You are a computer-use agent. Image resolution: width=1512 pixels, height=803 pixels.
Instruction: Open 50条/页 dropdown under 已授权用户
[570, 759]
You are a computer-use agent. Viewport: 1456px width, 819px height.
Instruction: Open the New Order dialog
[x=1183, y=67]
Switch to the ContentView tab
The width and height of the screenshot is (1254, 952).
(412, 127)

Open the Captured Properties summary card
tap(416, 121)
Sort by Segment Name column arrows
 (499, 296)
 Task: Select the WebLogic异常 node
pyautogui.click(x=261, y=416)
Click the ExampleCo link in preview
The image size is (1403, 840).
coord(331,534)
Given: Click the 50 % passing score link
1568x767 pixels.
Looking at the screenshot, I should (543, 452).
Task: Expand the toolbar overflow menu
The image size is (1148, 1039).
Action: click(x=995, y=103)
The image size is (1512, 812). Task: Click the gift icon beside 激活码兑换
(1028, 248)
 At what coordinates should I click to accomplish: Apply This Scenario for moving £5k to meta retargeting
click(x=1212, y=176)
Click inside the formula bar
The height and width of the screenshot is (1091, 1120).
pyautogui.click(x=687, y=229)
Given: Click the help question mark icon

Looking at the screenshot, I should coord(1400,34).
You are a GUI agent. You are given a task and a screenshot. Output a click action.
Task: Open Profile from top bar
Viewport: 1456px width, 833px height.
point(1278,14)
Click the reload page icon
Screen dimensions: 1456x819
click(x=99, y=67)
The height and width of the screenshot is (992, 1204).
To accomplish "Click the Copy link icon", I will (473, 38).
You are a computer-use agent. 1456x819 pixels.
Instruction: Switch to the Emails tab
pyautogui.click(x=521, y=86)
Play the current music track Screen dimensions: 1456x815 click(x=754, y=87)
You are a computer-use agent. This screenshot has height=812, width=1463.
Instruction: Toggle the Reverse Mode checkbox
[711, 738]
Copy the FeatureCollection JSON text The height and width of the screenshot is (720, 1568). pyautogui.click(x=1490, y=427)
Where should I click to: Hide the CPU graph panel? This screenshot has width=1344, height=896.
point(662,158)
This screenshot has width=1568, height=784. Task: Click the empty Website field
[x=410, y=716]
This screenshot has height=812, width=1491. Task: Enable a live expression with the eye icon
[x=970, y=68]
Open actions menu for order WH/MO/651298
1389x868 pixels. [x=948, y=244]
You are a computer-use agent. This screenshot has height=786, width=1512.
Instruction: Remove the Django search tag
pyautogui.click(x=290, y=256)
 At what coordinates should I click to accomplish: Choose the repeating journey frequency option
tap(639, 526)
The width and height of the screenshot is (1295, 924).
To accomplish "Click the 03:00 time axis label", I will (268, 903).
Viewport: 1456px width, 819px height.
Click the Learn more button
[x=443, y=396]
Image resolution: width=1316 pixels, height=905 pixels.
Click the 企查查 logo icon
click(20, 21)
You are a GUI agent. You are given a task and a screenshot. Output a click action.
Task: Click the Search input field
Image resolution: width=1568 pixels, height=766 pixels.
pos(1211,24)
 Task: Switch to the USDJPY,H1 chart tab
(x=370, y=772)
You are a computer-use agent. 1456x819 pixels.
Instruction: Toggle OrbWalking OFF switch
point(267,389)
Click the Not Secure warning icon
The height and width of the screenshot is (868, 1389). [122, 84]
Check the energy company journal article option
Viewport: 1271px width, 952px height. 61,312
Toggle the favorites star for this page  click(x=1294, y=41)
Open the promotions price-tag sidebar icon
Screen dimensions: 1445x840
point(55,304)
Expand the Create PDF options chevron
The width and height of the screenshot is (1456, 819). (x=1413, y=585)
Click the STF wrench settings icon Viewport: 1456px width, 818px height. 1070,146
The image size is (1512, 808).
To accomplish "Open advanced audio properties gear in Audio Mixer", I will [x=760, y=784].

Work to be completed:
Each record must be duplicated exactly, with none missing.

Answer section:
You are a computer-use agent. Image resolution: width=1512 pixels, height=803 pixels.
Instruction: Open 50条/页 dropdown under 已授权用户
[570, 759]
You are a computer-use agent. Viewport: 1456px width, 819px height.
Instruction: Open the New Order dialog
[x=1183, y=67]
Switch to the ContentView tab
The width and height of the screenshot is (1254, 952).
(412, 127)

Open the Captured Properties summary card
tap(416, 121)
Sort by Segment Name column arrows
 (499, 296)
 Task: Select the WebLogic异常 node
pyautogui.click(x=261, y=416)
Click the ExampleCo link in preview
The image size is (1403, 840).
coord(331,534)
Given: Click the 50 % passing score link
1568x767 pixels.
Looking at the screenshot, I should (543, 452).
Task: Expand the toolbar overflow menu
The image size is (1148, 1039).
Action: click(x=995, y=103)
The image size is (1512, 812). Task: Click the gift icon beside 激活码兑换
(1028, 248)
 At what coordinates should I click to accomplish: Apply This Scenario for moving £5k to meta retargeting
click(x=1212, y=176)
Click inside the formula bar
The height and width of the screenshot is (1091, 1120).
pyautogui.click(x=687, y=229)
Given: Click the help question mark icon

Looking at the screenshot, I should coord(1400,34).
You are a GUI agent. You are given a task and a screenshot. Output a click action.
Task: Open Profile from top bar
Viewport: 1456px width, 833px height.
point(1278,14)
Click the reload page icon
Screen dimensions: 1456x819
click(x=99, y=67)
The height and width of the screenshot is (992, 1204).
To accomplish "Click the Copy link icon", I will (473, 38).
You are a computer-use agent. 1456x819 pixels.
Instruction: Switch to the Emails tab
pyautogui.click(x=521, y=86)
Play the current music track Screen dimensions: 1456x815 click(x=754, y=87)
You are a computer-use agent. This screenshot has height=812, width=1463.
Instruction: Toggle the Reverse Mode checkbox
[711, 738]
Copy the FeatureCollection JSON text The height and width of the screenshot is (720, 1568). pyautogui.click(x=1490, y=427)
Where should I click to: Hide the CPU graph panel? This screenshot has width=1344, height=896.
point(662,158)
This screenshot has width=1568, height=784. Task: Click the empty Website field
[x=410, y=716]
This screenshot has height=812, width=1491. Task: Enable a live expression with the eye icon
[x=970, y=68]
Open actions menu for order WH/MO/651298
1389x868 pixels. [x=948, y=244]
You are a computer-use agent. This screenshot has height=786, width=1512.
Instruction: Remove the Django search tag
pyautogui.click(x=290, y=256)
 At what coordinates should I click to accomplish: Choose the repeating journey frequency option
tap(639, 526)
The width and height of the screenshot is (1295, 924).
To accomplish "Click the 03:00 time axis label", I will (268, 903).
Viewport: 1456px width, 819px height.
Click the Learn more button
[x=443, y=396]
Image resolution: width=1316 pixels, height=905 pixels.
Click the 企查查 logo icon
click(20, 21)
You are a GUI agent. You are given a task and a screenshot. Output a click action.
Task: Click the Search input field
Image resolution: width=1568 pixels, height=766 pixels.
pos(1211,24)
 Task: Switch to the USDJPY,H1 chart tab
(x=370, y=772)
You are a computer-use agent. 1456x819 pixels.
Instruction: Toggle OrbWalking OFF switch
point(267,389)
Click the Not Secure warning icon
The height and width of the screenshot is (868, 1389). [122, 84]
Check the energy company journal article option
Viewport: 1271px width, 952px height. 61,312
Toggle the favorites star for this page  click(x=1294, y=41)
Open the promotions price-tag sidebar icon
Screen dimensions: 1445x840
point(55,304)
Expand the Create PDF options chevron
The width and height of the screenshot is (1456, 819). (x=1413, y=585)
Click the STF wrench settings icon Viewport: 1456px width, 818px height. 1070,146
The image size is (1512, 808).
To accomplish "Open advanced audio properties gear in Audio Mixer", I will [x=760, y=784].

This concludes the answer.